The idea of a story created in front of our eyes, the ‘third wall’ removed and the artist’s pencil visible, is nothing new. In the 1950s Harold’s Purple Crayon and Looney Tunes cartoons like Duck Amuck both upended the conventions of their form. More recently we’ve seen the like of Allan Ahlberg’s Pencil and Kathryn Otoshi’s Draw the Line create a narrative out of the creation of illustrations. But perhaps the purest expression yet comes in the form of Suzy Lee’s icy delight, simply entitled ‘Lines’.
This wordless picture book begins enigmatically with front endpapers showing a pencil and rubber laid out on a roughly sketched piece of paper. Lee then makes a scribble which twists into the title page and continues overleaf to reveal a grey line bade on ice by a bobble hatted skater.
She twists and turns over the following pages, lines growing thicker as she grows in confidence.
Soon the page is awash with a blur of lines as she spins and jumps.
Inevitably this good grace cannot last, and something goes wrong. The girl loses her balance and crashes onto the ice, rubbing out lines as she goes. Her frustration is mirrored by a spread showing the paper scrumpled into a ball.

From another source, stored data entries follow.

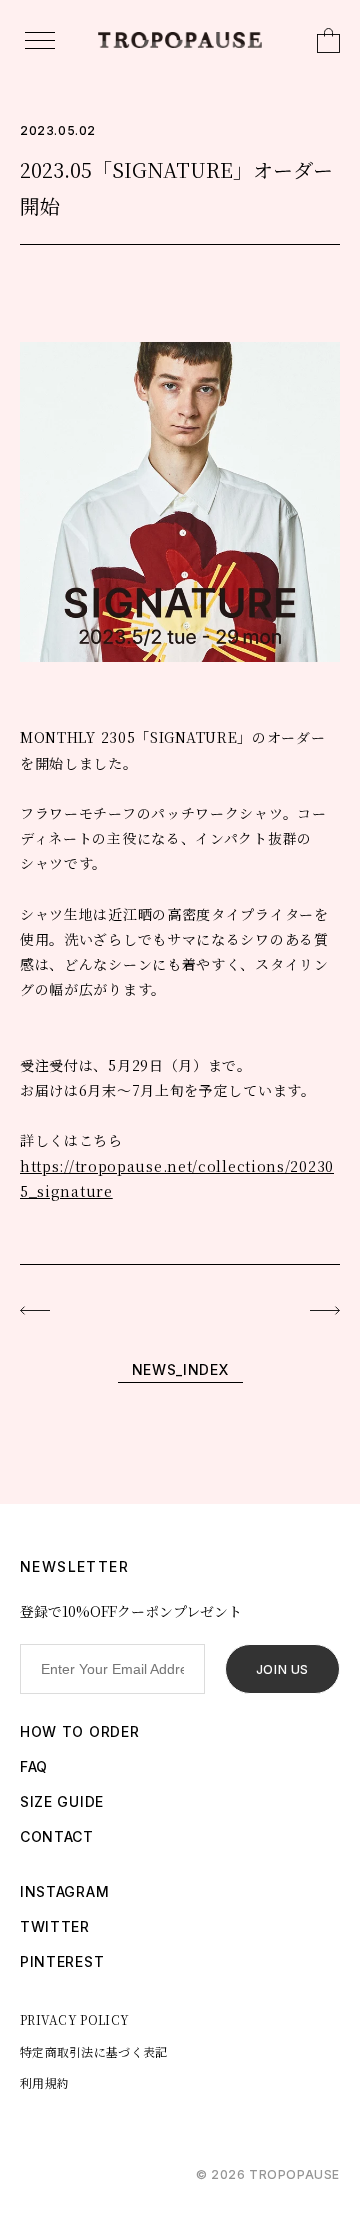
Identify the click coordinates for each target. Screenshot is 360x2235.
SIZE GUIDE (62, 1801)
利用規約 (44, 2082)
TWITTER (55, 1926)
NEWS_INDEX (180, 1369)
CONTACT (57, 1836)
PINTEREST (62, 1961)
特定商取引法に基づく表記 (94, 2051)
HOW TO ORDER (79, 1731)
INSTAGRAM (64, 1891)
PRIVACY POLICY (74, 2019)
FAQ (34, 1766)
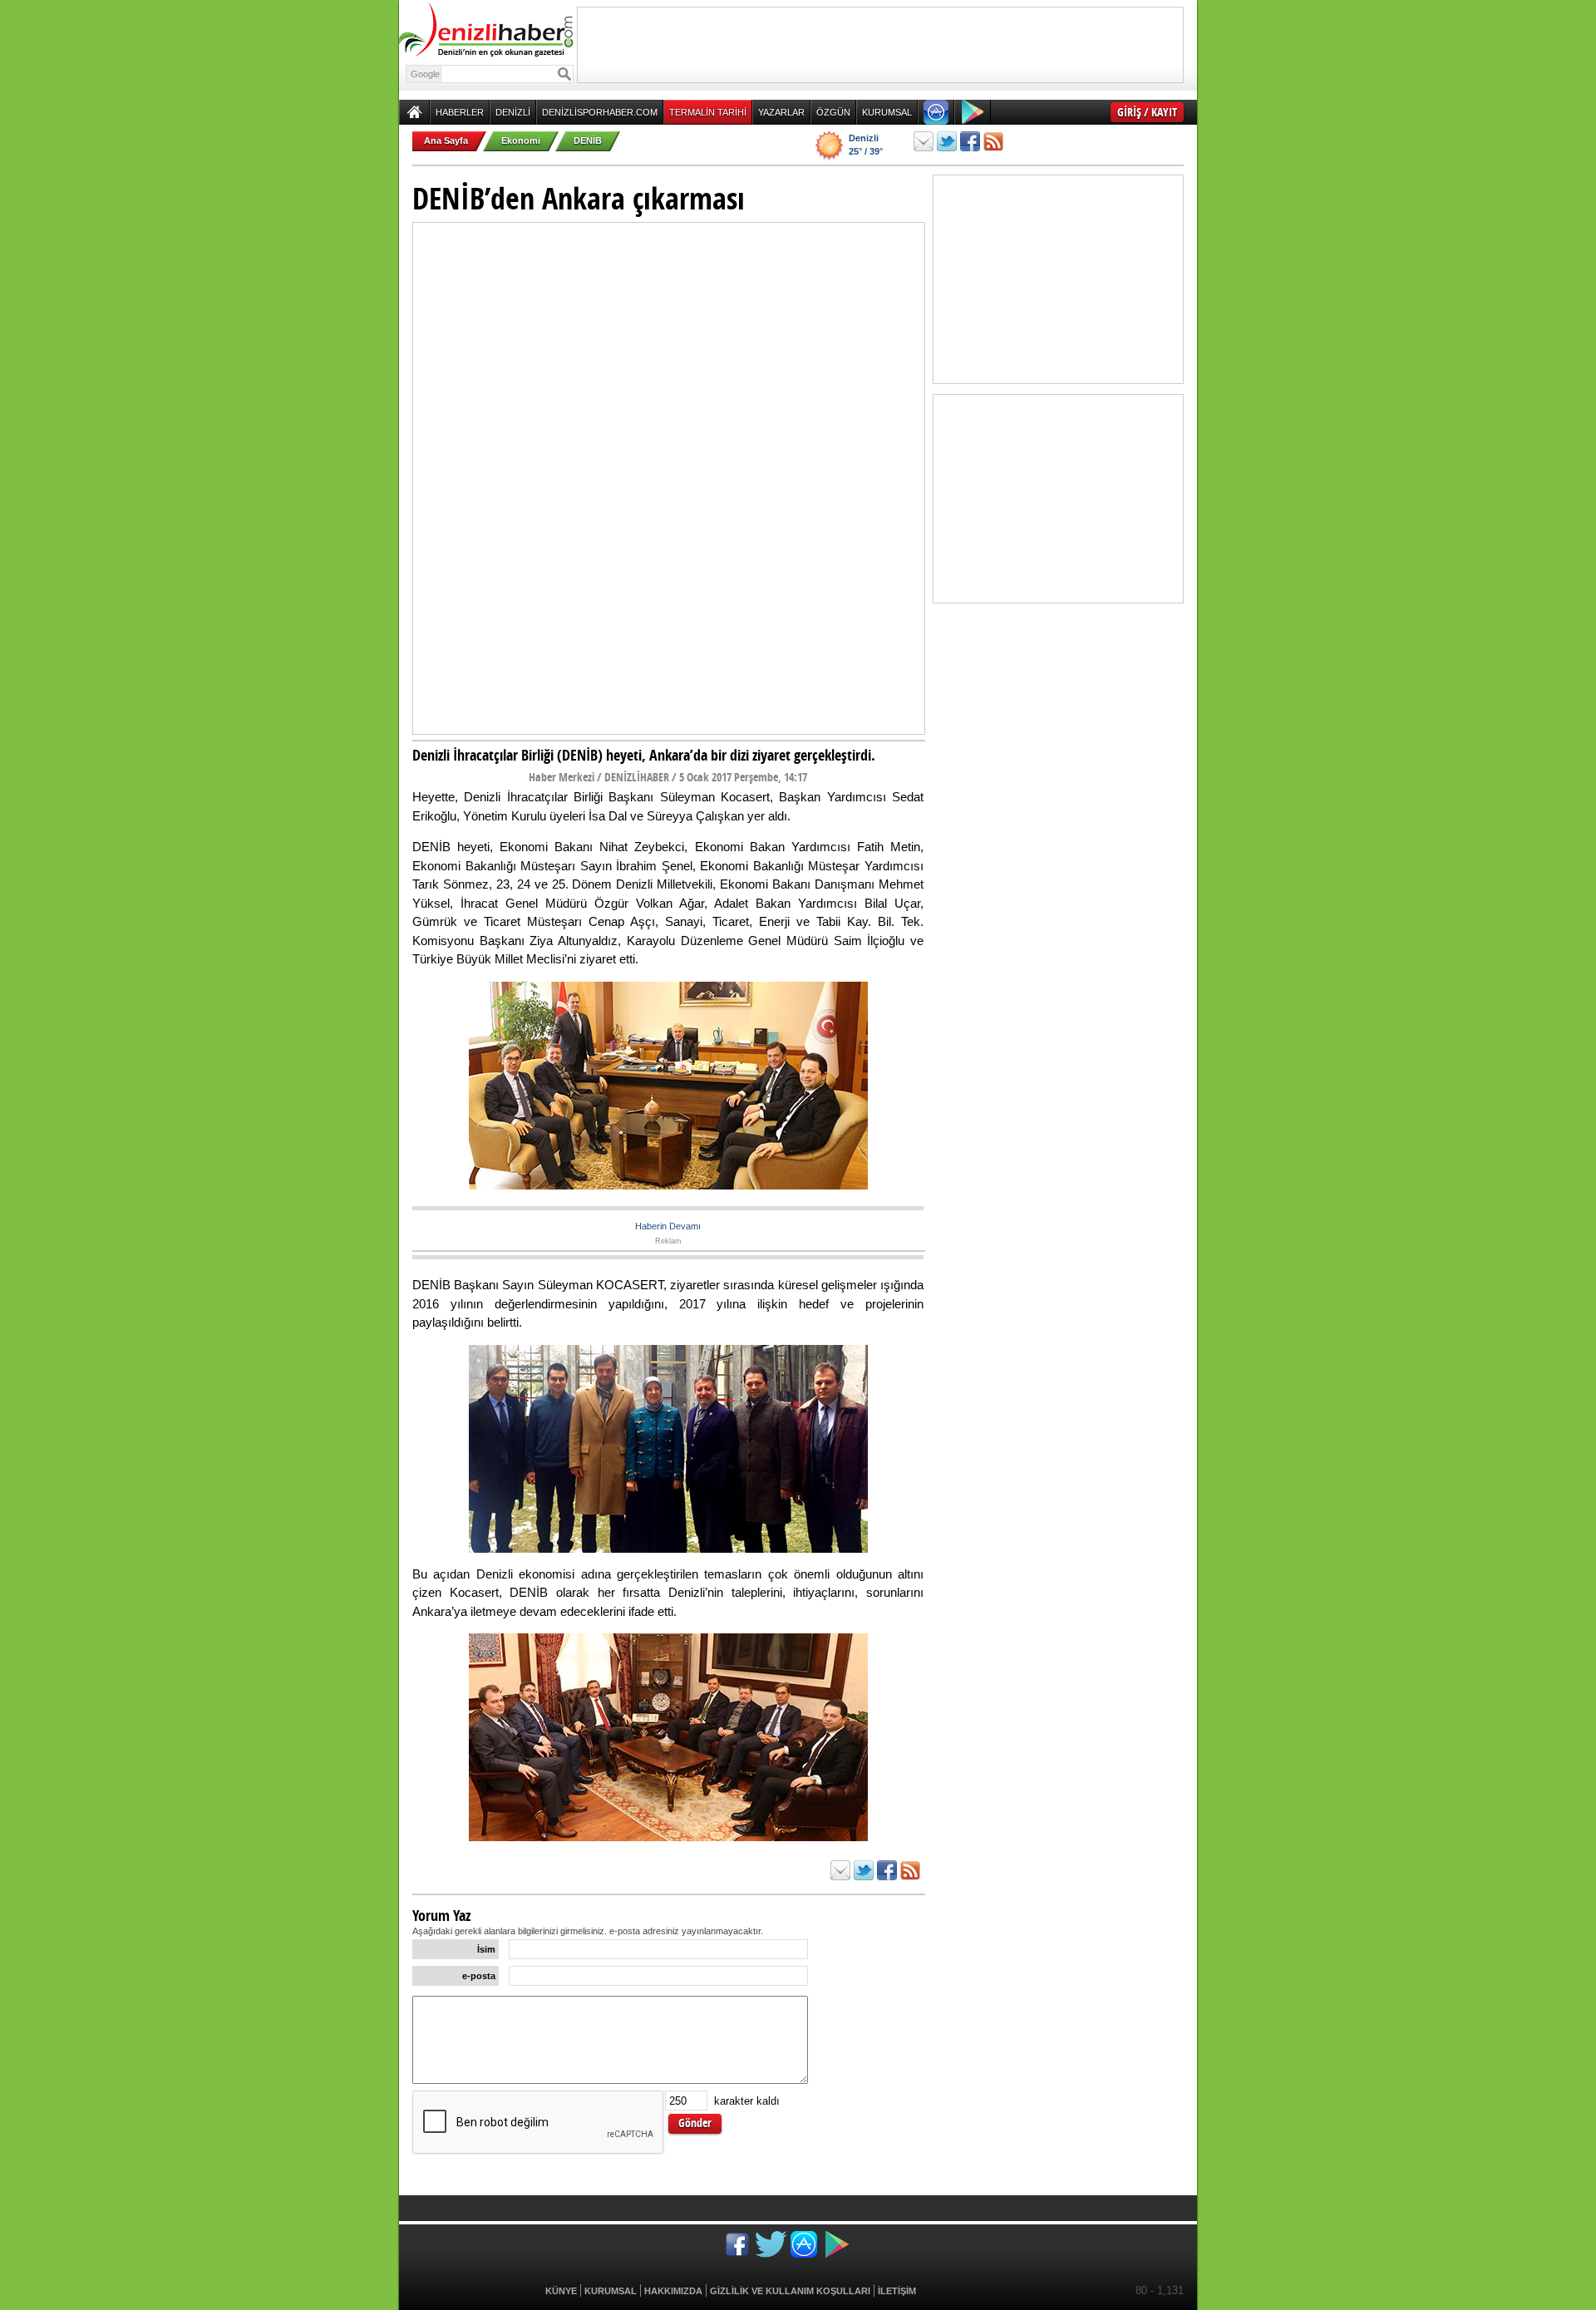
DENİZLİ (512, 112)
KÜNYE (561, 2291)
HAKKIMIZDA (673, 2291)
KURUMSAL (887, 112)
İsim (486, 1949)
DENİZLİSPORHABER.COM (600, 112)
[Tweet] (947, 141)
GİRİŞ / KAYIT (1147, 112)
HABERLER (460, 112)
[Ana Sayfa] (414, 112)
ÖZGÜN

The next page reveals the creased paper, flattened out with the girl looking dazed in the corner. She is joined by another skater, sliding happily along on her behind. Then the page fills up with many more, enjoying the ice in whatever way they can.
The pursuit of perfection of the first half gives way to unalloyed pleasure. In learning to let go and enjoy the ice in a different way, Lee is also showing how it is important for the artist to embrace happy mistakes and let their pencil take them in unexpected directions.